In 2004, Gall began to work in color, switching from her lifelong involvement with black and white. In “Blossoms” she worked closer to home (New York City) on a refined investigation of nature within an urban space, capturing the vivid colors of blossoming spring trees in Central Park, an ephemeral moment of nature in an urban environment.
Continuing her work in color photography, Gall created the series Crawl, 2007, in which she closely examined tiny creatures such as worms, spiders, and butterflies, living in close and extended proximity to a formerly agrarian environment in Italy.
In Web, 2009, Gall returned to black and white photography, capturing the details of intricate spider webs with abstract precision.

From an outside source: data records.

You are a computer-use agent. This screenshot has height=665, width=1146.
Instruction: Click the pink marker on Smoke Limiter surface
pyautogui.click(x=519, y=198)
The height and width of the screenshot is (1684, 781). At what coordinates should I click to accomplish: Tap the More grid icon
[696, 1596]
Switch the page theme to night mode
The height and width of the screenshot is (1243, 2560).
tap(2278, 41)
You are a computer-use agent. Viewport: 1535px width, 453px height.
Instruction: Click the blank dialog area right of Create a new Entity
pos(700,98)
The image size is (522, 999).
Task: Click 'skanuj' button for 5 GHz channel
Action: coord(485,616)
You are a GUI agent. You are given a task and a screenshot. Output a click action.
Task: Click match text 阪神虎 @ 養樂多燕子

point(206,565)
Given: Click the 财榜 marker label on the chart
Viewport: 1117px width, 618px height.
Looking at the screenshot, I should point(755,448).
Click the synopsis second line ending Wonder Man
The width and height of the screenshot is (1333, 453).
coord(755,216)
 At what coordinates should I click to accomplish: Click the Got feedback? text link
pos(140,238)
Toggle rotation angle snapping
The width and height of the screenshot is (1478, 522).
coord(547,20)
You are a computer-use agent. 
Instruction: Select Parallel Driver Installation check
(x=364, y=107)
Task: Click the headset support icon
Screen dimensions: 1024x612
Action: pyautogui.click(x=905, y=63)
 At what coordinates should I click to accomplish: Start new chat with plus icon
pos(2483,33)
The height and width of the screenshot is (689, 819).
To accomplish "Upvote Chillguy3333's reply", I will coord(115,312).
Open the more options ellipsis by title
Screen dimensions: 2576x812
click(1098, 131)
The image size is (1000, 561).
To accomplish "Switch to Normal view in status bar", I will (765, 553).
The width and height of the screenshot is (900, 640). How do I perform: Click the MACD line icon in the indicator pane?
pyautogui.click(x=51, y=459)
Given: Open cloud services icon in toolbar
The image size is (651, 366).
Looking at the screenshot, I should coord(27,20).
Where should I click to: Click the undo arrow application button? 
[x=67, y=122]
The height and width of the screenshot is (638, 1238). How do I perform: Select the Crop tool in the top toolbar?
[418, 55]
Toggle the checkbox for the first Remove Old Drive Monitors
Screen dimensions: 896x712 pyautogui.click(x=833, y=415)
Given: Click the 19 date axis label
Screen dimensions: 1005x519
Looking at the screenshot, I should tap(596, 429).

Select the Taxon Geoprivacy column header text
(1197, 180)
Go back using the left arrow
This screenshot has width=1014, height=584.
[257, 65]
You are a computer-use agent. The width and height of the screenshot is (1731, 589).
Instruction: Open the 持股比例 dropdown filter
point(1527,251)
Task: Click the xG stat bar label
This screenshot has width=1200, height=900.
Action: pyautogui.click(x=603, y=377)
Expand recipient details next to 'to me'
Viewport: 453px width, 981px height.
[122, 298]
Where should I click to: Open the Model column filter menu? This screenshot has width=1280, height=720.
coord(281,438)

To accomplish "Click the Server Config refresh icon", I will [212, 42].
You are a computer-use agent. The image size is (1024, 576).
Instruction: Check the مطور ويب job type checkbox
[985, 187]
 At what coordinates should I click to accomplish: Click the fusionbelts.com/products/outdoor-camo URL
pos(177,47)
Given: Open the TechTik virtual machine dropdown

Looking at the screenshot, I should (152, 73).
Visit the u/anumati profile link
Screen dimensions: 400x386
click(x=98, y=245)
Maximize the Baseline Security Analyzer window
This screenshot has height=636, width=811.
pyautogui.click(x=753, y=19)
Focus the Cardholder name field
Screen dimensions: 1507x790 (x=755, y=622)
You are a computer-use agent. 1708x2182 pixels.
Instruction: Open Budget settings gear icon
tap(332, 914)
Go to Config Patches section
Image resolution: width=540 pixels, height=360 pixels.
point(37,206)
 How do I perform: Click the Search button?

Unbound (2012) deals with the abstract concept of being gravity-less.
Clouds, airplanes, and contrails figure prominently. Planes are poetic objects, heavy metal bodies which appear to float with ease. Clouds, which can contain literally tons of water, also appear weightless.
“Clouds, airplanes and contrails share the airspace we inhabit when we are unbound. If they can escape the constraints of gravity, why shouldn’t we?” – Sally Gall
Her most recent show, Aerial, 2016, is a leap into vivid saturated color and abstraction. Photographing “found” laundry, Gall creates images out of the delicate dance of hanging laundry as it morphs from human to abstract; bright and billowing clothing, choreographed by the wind, against a brilliant sky."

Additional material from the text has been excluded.